Sarkozy tente le diable. Il fait non seulement le jeu de l’extrême droite française mais aussi celles d’autres pays d’Europe, aussi en progression. Elles ont en commun une politique du repli : identitaire, national, économique, renforcement de toutes les frontières. Et une politique du rejet : des autres, des immigrés, du multiculturalisme, et… des  « musulmans » . Pendant ce temps se poursuit le procès d’Anders Breivik au tribunal d’Oslo, agitant le spectre d’une  « Eurabia » fantasmée, bénéficiant d’une audience planétaire et l’attention de tous les médias, et qui appelle à l’expulsion de tous les musulmans d’Europe.

La candidature du Front National a été largement relayée dans la presse européenne, notamment dans le quotidien (conservateur) britannique le Daily Mail, qui est allé jusqu’à titrer : « En dépit de ses défauts, le seul vote responsable en France dimanche prochain est celui de Marine Le Pen. » Et Nigel Farage, leader du parti (conservateur) pour l’indépendance du Royaume-Uni (UKIP), et farouche eurosceptique, interviewé hier sur la chaîne BBC2 (Newsnight), semble avoir été inspiré par le succès du parti frontiste français.

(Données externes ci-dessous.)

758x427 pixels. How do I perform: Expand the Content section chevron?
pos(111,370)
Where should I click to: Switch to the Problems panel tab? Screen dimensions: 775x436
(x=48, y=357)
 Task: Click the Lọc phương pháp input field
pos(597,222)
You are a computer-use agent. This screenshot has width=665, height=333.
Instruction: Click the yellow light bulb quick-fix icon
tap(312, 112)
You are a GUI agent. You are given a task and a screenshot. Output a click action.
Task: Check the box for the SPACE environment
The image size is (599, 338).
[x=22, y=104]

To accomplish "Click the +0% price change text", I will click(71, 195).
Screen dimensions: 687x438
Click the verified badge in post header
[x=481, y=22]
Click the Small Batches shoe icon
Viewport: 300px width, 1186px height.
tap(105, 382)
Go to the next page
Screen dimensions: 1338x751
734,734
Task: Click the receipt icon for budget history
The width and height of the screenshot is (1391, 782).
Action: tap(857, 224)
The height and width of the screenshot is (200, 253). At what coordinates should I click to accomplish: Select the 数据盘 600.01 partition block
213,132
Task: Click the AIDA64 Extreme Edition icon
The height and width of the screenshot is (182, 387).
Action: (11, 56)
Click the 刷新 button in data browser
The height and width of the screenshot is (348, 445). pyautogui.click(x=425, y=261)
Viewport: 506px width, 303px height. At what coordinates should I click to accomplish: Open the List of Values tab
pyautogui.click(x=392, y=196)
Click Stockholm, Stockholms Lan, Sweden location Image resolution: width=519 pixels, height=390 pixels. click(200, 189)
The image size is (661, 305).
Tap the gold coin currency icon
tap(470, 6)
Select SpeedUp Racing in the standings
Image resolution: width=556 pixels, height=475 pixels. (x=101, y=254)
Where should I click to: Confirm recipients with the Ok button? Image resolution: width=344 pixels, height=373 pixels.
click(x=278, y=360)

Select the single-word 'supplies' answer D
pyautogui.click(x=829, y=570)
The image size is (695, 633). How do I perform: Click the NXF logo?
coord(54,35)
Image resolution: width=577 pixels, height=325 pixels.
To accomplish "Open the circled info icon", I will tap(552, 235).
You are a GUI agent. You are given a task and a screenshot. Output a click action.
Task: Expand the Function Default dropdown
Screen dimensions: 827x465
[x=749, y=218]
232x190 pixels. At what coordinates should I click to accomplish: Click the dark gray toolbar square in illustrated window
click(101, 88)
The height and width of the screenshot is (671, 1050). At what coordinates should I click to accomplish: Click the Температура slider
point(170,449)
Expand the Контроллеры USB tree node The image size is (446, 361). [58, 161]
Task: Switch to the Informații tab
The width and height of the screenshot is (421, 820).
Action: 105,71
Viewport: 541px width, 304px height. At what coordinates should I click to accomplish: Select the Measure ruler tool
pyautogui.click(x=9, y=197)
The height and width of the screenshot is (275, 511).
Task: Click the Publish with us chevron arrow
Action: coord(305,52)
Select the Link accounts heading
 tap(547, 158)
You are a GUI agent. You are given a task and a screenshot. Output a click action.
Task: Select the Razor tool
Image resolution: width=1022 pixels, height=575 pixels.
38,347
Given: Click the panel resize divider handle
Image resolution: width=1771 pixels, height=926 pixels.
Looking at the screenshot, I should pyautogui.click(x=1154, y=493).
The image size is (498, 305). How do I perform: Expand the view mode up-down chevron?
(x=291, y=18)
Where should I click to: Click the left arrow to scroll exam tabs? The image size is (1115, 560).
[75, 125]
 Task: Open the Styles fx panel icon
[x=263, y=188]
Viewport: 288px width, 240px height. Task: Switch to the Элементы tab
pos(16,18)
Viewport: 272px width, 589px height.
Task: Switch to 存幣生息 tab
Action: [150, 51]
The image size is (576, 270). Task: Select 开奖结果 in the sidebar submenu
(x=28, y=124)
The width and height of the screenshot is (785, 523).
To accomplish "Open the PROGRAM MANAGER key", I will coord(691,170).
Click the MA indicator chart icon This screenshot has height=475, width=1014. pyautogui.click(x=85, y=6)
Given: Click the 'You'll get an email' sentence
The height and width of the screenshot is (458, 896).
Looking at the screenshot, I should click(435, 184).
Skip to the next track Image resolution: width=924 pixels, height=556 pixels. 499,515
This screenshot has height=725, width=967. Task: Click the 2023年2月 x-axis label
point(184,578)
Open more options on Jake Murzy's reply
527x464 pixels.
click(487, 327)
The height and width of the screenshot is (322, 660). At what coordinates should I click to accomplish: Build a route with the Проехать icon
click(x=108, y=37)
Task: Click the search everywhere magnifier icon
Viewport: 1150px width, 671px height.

Selon lui, un brin admirateur, la présidente du FN est en mesure de « reconfigurer la droite française ».

Le rapport Choice and prejudice: discrimination against Muslims in Europe (résumé en français disponible ici)

EastWestWestEast

1 commentaire:

Anonyme a dit…

L’identité est un rêve d’une absurdité pathétique. On rêve d’être soi-même quand on n’a rien de mieux à faire. On rêve de soi et de la reconnaissance de soi quand on a perdu toute singularité. Aujourd’hui nous ne nous battons plus pour la souveraineté ou pour la gloire, nous nous battons pour l’identité. La souveraineté était aventureuse, l’identité est liée à la sécurité (y compris aux systèmes de contrôle de contrôle qui vous identifient). L’identité est cette obsession d’appropriation de l’être libéré, mais libéré sous vide, et qui ne sait plus ce qu’il est. C’est un label d’existence sans qualités. Or toutes les énergies, celles de minorités et de peuples entiers, celle des individus, se concentrent aujourd’hui sur cette affirmation dérisoire, ce constat sans orgueil : Je suis! J’existe! Je vis, je m’appelle Untel, je suis européen! Défi par ailleurs sans espoir, puisque, lorsqu’il faut faire la preuve de l’évidence, ce n’est plus évident du tout.

Jean Baudrillard, L’échange impossible, Gallimard, Paris, 1999, p. 72.